* SOURCE INFORMATION *
────────
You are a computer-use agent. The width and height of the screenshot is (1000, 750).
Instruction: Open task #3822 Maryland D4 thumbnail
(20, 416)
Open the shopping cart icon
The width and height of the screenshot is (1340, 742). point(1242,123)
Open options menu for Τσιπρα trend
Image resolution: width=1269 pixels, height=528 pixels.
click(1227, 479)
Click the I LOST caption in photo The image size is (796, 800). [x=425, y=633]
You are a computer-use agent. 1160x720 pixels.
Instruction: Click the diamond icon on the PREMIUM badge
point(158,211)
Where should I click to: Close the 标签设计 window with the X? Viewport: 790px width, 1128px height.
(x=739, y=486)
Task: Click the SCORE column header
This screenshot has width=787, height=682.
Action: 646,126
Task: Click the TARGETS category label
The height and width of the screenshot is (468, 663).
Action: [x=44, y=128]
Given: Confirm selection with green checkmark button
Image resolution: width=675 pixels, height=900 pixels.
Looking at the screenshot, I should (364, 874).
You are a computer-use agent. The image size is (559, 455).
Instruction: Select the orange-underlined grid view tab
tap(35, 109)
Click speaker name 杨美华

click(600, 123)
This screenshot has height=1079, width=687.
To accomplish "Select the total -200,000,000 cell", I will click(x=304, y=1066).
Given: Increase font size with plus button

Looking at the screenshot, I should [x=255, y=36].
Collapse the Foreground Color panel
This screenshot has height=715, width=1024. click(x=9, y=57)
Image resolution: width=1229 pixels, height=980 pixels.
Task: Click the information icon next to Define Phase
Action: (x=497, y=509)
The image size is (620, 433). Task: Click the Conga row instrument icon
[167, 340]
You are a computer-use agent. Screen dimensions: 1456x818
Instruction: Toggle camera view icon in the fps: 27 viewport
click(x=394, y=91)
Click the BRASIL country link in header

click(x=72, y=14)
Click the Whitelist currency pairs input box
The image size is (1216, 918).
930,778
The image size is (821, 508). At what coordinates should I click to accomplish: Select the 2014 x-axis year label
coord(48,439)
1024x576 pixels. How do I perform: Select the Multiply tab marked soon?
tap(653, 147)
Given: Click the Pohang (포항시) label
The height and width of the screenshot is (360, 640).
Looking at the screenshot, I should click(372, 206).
────────
* DESCRIPTION OF THE TASK *
Nothing in the listing may be left out; repeat it all exactly.

* EXERCISE ANSWER *
You are a computer-use agent. The width and height of the screenshot is (1000, 750).
Instruction: Open task #3822 Maryland D4 thumbnail
(20, 416)
Open the shopping cart icon
The width and height of the screenshot is (1340, 742). point(1242,123)
Open options menu for Τσιπρα trend
Image resolution: width=1269 pixels, height=528 pixels.
click(1227, 479)
Click the I LOST caption in photo The image size is (796, 800). [x=425, y=633]
You are a computer-use agent. 1160x720 pixels.
Instruction: Click the diamond icon on the PREMIUM badge
point(158,211)
Where should I click to: Close the 标签设计 window with the X? Viewport: 790px width, 1128px height.
(x=739, y=486)
Task: Click the SCORE column header
This screenshot has width=787, height=682.
Action: 646,126
Task: Click the TARGETS category label
The height and width of the screenshot is (468, 663).
Action: [x=44, y=128]
Given: Confirm selection with green checkmark button
Image resolution: width=675 pixels, height=900 pixels.
Looking at the screenshot, I should (364, 874).
You are a computer-use agent. The image size is (559, 455).
Instruction: Select the orange-underlined grid view tab
tap(35, 109)
Click speaker name 杨美华

click(600, 123)
This screenshot has height=1079, width=687.
To accomplish "Select the total -200,000,000 cell", I will click(x=304, y=1066).
Given: Increase font size with plus button

Looking at the screenshot, I should [x=255, y=36].
Collapse the Foreground Color panel
This screenshot has height=715, width=1024. click(x=9, y=57)
Image resolution: width=1229 pixels, height=980 pixels.
Task: Click the information icon next to Define Phase
Action: (x=497, y=509)
The image size is (620, 433). Task: Click the Conga row instrument icon
[167, 340]
You are a computer-use agent. Screen dimensions: 1456x818
Instruction: Toggle camera view icon in the fps: 27 viewport
click(x=394, y=91)
Click the BRASIL country link in header

click(x=72, y=14)
Click the Whitelist currency pairs input box
The image size is (1216, 918).
930,778
The image size is (821, 508). At what coordinates should I click to accomplish: Select the 2014 x-axis year label
coord(48,439)
1024x576 pixels. How do I perform: Select the Multiply tab marked soon?
tap(653, 147)
Given: Click the Pohang (포항시) label
The height and width of the screenshot is (360, 640).
Looking at the screenshot, I should click(372, 206).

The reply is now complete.